High-energy collisional dissociation (HCD) is an efficient peptide fragmentation method that is widely used in Orbitrap mass spectrometers. A greater understanding of HCD fragmentation patterns would benefit the development of proteomic data analysis algorithms. In this study, b and y ion fragmentation patterns and residue-specific cleavage effects in HCD mode were statistically characterized on a LTQ Orbitrap Velos mass spectrometer. We compared HCD and CID spectra collected in an Orbitrap for the same doubly and triply charged tryptic peptides. Our analytical results revealed novel statistical features of HCD spectra. The intensity of y ions reached a maximum in the 60-70% and 40-50% relative mass bins of HCD spectra from doubly and triply charged peptides, respectively. The HCD mode showed a slight preference for generating y ions with lower charges than did CID mode. Singly charged fragment ions dominated the five fragment ions with the highest intensity in HCD spectra. Hydrophobic residues for b ions were the primary differences in cleavage selectivity between the two modes, while residues for y ions showed a similar cleavage preference. These results will assist with the development of database search engines and the design of proper transitions for targeted proteomic analysis.

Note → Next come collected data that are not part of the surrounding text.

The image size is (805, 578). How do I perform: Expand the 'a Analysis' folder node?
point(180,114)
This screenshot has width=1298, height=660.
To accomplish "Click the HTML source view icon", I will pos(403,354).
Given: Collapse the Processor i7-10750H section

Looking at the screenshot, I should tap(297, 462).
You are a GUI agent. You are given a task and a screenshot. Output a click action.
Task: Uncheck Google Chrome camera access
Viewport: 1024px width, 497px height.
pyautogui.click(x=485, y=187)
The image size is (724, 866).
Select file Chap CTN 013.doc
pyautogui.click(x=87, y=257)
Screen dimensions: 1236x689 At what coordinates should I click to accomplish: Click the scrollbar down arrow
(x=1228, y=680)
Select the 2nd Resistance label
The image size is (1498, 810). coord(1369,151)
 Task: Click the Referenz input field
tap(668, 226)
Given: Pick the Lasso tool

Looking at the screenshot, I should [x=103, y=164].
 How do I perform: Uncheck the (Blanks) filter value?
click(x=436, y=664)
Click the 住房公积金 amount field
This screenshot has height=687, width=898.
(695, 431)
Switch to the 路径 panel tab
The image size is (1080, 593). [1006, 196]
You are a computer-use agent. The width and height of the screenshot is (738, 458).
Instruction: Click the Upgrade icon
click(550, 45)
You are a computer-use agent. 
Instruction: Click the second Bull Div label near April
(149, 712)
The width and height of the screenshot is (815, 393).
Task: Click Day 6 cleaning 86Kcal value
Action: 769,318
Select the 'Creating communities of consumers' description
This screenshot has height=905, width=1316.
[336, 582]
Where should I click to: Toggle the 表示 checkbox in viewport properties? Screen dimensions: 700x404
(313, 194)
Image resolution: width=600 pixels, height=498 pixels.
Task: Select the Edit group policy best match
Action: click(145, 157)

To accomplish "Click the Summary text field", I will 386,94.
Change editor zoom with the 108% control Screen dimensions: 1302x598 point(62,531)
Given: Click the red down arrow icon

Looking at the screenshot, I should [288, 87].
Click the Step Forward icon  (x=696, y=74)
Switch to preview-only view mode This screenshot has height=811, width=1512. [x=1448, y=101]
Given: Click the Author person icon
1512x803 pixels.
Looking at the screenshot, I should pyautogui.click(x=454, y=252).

Biological significance: Orbitrap mass spectrometry is becoming the popular instrument for proteomic analysis, and HCD mode is becoming the main analysis mode for its high resolution and high sensitivity. This study characterizes the features of HCD spectrum by comparing with CID mode on LTQ Velos Orbitrap. The patterns of b and y ions in HCD and CID modes were systematically compared for the first time, including the charge state, ion frequency and intensity and cleavage selectivity. These results will help develop database search engines and design proper transitions for targeted proteomic analysis in the future.